With varying degrees of success and sincerity, Gorbachev for his own reasons has made progress on all these fronts. He pushed through the Central Committee last week a set of reforms that would limit the terms of most officials (though not including himself) to ten years and institute secret ballots for legislative and party posts. His tentative steps in favor of private enterprise even provoked the Soviet Union's first tax revolt, when its national parliament showed for once that it could be more than a rubber stamp. That could make perestroika all the more endearing to Americans, who have a special affinity for revolutions that involve tax revolts. In a Washington Post-ABC News poll, 65% of Americans said they thought superpower relations were "entering a new era." On American television the dour babushka in the old Wendy's hamburger ads has given way to the svelte Soviet customs agent who shares a Seagram's wine cooler with an American tourist.
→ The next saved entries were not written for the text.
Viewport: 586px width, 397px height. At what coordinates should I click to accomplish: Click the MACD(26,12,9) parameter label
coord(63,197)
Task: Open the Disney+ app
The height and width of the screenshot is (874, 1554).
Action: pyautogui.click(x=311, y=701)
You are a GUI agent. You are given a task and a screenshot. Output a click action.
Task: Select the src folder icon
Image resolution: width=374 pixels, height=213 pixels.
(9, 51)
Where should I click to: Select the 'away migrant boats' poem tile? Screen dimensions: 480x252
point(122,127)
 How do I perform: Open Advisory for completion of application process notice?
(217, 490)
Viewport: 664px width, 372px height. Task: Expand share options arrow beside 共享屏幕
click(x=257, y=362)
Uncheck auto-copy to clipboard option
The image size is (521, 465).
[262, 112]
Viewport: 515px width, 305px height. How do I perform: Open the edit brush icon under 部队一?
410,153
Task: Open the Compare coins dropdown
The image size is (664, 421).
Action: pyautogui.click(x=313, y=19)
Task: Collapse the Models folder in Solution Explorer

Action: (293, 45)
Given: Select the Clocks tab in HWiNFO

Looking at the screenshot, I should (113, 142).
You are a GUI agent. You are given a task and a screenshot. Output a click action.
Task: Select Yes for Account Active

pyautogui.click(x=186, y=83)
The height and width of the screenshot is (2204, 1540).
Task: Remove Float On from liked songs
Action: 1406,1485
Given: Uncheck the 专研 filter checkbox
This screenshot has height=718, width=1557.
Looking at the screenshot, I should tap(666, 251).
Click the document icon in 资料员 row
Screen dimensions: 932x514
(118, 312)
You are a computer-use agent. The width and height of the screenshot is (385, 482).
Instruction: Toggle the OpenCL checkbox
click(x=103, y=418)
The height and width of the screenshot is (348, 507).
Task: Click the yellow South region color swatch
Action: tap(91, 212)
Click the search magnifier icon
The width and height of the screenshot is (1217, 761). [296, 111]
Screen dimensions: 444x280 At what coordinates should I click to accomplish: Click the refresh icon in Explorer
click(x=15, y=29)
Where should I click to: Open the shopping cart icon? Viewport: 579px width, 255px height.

Likewise, Soviet officialdom is warming toward American values. Michael Jackson's Pepsi ads are on the air, McDonald's is opening 20 restaurants in Moscow featuring "Bolshoi Maks," and the TASS news agency has entered into a joint venture with an American firm to produce souvenir summit T shirts with the TASS TOP 20 music logo on the back.
Such bouts of good feeling have been seen before -- and dashed before. Alone, they have little more significance than smiles at a summit, and they can be just as deceptive and dangerous. But to the extent that the new attitudes reflect real reforms in Soviet society that shrink the basic differences between the two nations, they could mark a historic turning point in the cold war. That would be far more important than anything Reagan and Gorbachev might conjure up at a crowded conference table, or inside a cozy dacha.